I would see the backend services model (backend services not as "UGA infra"
but as a specific class which is mostly responsible for the inter-region
movement) as possibly being three layers:

layer 1: "my" instance. Handles all the interregion stuff for this running
instance of the sim. (since we can have multiple regions)
layer 2: "this administrative domain". This is either a no-op in the case of
a standalone mode (since this administrative domain == this instance), or
OGS in the case of grid services.
layer 3: "interdomain". This handles either inter-sim or inter-grid or
inter-sim-grid operations.

interdomain might have some similar operations do the lower layers, but this
is merely at the initial phase when the inventory / identity are not dealt
with. Afterwards it is a distinctly separate layer, possibly with its own
protocol.

UGA-wise, there are probably only 2 layers:

layer 1: this administrative domain
[layer 2: interdomain] - as i mentioned - not considered so far.

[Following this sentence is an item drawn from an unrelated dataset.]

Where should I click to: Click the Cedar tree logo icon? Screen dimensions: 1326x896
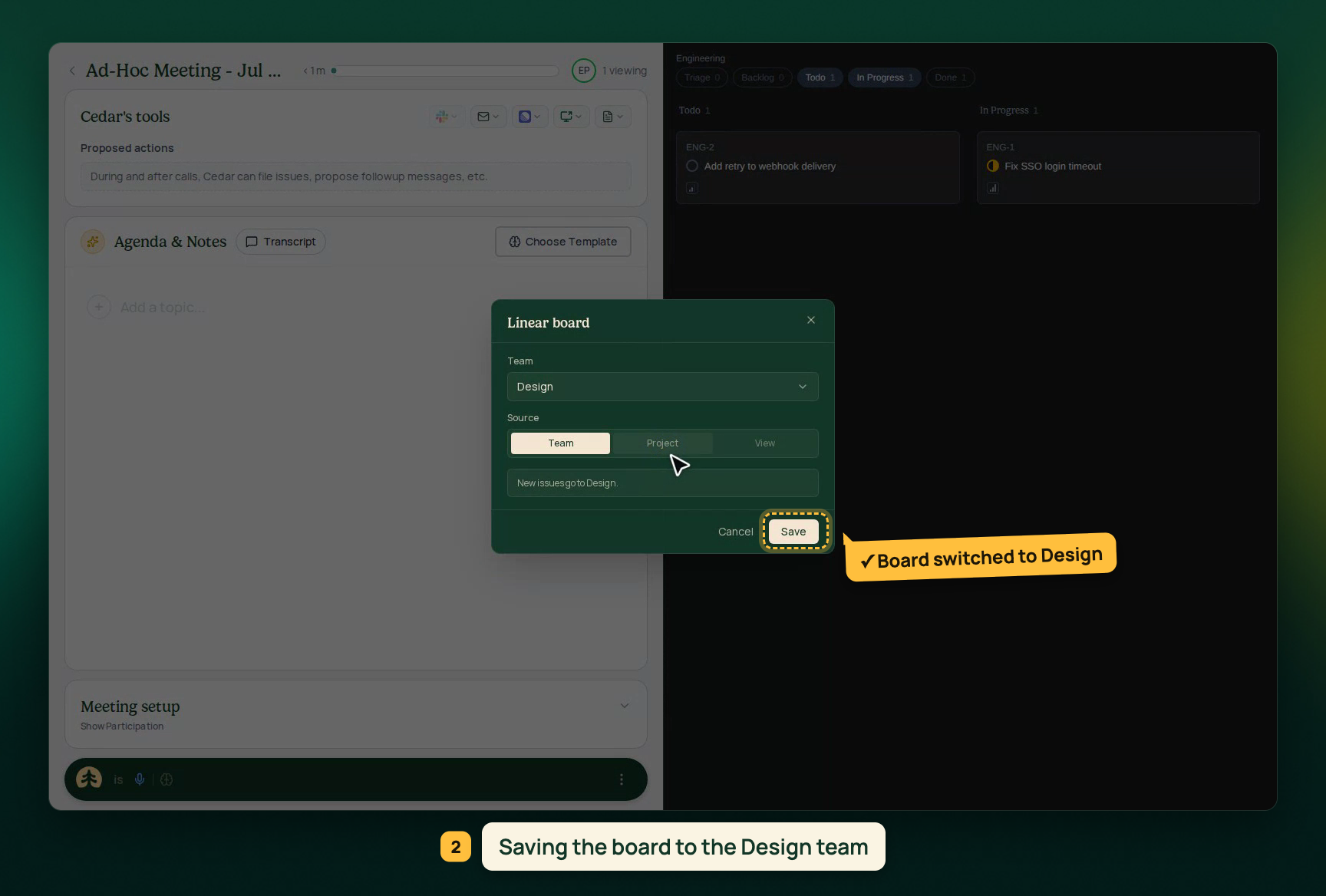point(89,779)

> We have 2-3-4 different DB plugins (SQLLite and MySQL probably being
> > more complete and stable), If you examine both the MySql and SQLite
> > plugins, they are again staggered into a hierarchy of logic.
> >
> > So if you tweak the local comms layer to attempt a local access first,
> and then divert to OGS in case you fail, you risk:
> > 1) Duplicating the decision of wheter to uses local or OGS in two
> different layers of the application
> > 2) Introduce - atleast increased -latency in the network
> > communications, and that will cause the lag monster to appear.
>
> Agreed.  I think our current model on walking through a list of loaded
> plugins to do calls around the DB stuff is not good.  We really need to
> pick one at load time, and that's our guy.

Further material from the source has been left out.